— Problem statement —
Output every entry below exactly, without its pictures.

— Recorded information —
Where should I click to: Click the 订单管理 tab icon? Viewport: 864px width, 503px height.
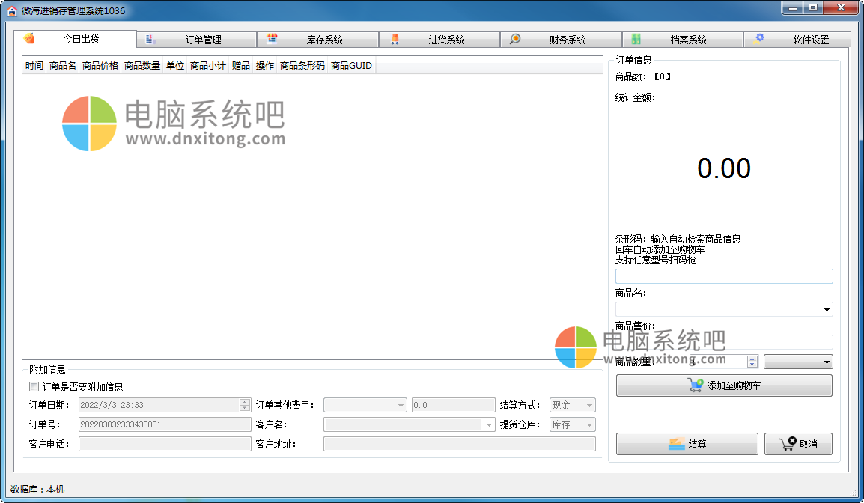[x=150, y=39]
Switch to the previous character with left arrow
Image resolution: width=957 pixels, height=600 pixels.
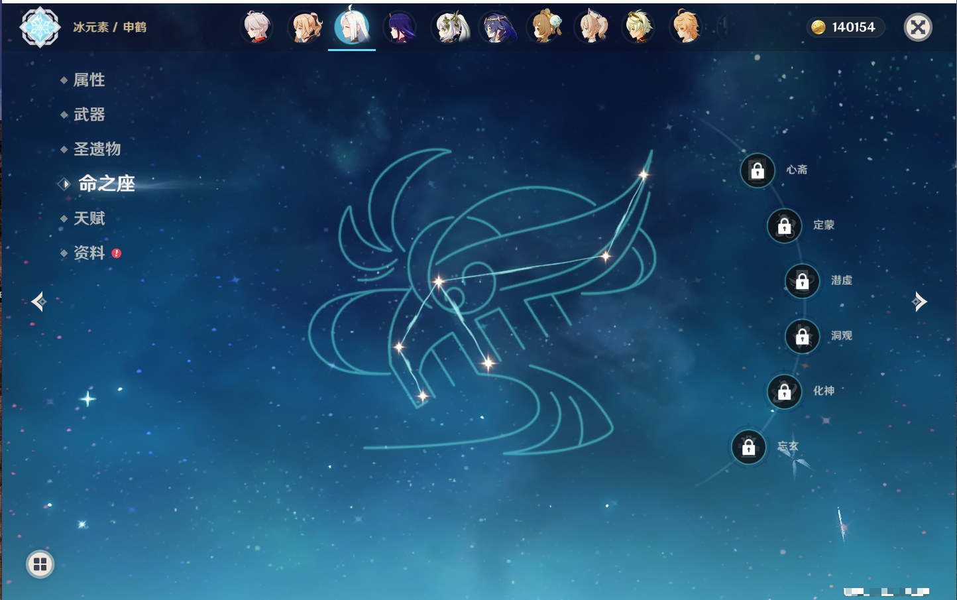pos(38,302)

— Your response —
Where should I click to: Click the 订单管理 tab icon? Viewport: 864px width, 503px height.
[x=150, y=39]
Switch to the previous character with left arrow
Image resolution: width=957 pixels, height=600 pixels.
pos(38,302)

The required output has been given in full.